(Dataset records)
────────

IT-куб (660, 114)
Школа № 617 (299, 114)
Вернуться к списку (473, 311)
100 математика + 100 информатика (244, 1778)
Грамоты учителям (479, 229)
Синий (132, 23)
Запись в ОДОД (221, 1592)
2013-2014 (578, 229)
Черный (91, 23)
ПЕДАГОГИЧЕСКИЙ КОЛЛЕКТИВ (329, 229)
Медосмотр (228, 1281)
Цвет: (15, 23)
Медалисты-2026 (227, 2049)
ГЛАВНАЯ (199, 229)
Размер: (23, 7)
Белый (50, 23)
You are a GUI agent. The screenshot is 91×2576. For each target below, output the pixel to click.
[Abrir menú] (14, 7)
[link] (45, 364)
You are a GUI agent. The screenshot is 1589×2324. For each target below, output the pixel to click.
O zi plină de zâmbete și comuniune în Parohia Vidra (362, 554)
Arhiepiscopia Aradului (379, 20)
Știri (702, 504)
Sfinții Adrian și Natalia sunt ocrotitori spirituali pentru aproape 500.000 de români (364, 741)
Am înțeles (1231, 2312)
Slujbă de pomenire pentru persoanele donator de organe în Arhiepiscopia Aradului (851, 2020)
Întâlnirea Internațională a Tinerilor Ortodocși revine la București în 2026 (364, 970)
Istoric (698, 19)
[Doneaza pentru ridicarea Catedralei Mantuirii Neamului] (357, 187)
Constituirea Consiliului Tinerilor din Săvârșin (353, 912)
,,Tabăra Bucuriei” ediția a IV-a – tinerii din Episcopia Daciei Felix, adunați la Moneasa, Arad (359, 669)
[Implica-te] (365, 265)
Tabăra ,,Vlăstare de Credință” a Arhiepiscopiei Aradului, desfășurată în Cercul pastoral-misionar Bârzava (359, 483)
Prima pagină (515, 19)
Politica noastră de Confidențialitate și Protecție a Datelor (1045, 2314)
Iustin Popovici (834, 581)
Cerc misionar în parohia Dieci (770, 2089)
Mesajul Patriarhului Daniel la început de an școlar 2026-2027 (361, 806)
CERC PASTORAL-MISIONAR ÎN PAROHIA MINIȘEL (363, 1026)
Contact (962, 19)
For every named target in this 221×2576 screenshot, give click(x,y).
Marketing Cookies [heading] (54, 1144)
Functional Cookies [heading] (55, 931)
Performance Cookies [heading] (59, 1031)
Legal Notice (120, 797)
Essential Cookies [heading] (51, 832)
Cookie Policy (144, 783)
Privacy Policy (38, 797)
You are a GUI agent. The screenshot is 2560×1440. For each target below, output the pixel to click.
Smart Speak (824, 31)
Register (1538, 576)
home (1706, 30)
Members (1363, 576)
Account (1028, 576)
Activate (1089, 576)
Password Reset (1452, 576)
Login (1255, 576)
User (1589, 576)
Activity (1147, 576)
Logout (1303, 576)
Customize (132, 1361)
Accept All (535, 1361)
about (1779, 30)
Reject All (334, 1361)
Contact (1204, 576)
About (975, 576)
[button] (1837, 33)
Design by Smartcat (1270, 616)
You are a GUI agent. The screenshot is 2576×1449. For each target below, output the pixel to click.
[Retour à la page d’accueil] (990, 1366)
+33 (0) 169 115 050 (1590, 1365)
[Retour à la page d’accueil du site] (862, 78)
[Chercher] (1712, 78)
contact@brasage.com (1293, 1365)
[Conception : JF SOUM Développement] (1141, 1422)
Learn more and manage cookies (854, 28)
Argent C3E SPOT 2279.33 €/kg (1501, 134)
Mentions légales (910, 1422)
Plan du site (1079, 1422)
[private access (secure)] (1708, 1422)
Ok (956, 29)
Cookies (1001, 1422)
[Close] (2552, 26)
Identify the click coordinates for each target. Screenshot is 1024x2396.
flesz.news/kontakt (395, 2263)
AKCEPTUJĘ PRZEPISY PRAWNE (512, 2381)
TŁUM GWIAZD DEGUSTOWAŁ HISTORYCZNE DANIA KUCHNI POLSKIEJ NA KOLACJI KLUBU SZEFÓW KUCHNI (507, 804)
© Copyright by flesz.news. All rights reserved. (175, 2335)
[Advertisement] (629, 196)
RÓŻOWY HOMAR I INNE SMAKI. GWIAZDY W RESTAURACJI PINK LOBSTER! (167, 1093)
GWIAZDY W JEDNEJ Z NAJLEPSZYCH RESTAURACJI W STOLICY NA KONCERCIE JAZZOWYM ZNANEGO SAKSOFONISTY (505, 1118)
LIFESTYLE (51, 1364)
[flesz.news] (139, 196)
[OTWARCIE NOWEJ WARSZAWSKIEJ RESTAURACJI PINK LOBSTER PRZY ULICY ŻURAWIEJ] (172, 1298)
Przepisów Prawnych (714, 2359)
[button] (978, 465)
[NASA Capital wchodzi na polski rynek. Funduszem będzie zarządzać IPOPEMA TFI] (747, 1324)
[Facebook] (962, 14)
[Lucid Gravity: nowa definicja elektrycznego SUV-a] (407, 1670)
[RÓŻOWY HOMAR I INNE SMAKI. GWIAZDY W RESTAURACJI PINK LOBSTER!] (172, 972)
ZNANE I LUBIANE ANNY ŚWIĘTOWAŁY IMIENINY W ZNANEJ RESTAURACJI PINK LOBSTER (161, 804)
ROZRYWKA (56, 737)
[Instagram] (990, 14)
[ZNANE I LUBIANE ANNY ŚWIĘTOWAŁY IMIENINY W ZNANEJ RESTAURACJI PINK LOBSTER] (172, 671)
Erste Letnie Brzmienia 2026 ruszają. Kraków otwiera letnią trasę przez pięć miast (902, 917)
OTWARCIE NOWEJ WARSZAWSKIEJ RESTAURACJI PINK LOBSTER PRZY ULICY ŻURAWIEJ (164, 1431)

────────

_EXERCISE GOAL_. Once you find the line with "You are a GUI agent. The screenshot is 1589×2324." in the entries above, output it and each line after it up to and including the line with "Am înțeles (1231, 2312)", and nothing else.

_TASK RESPONSE_.
You are a GUI agent. The screenshot is 1589×2324. For each target below, output the pixel to click.
O zi plină de zâmbete și comuniune în Parohia Vidra (362, 554)
Arhiepiscopia Aradului (379, 20)
Știri (702, 504)
Sfinții Adrian și Natalia sunt ocrotitori spirituali pentru aproape 500.000 de români (364, 741)
Am înțeles (1231, 2312)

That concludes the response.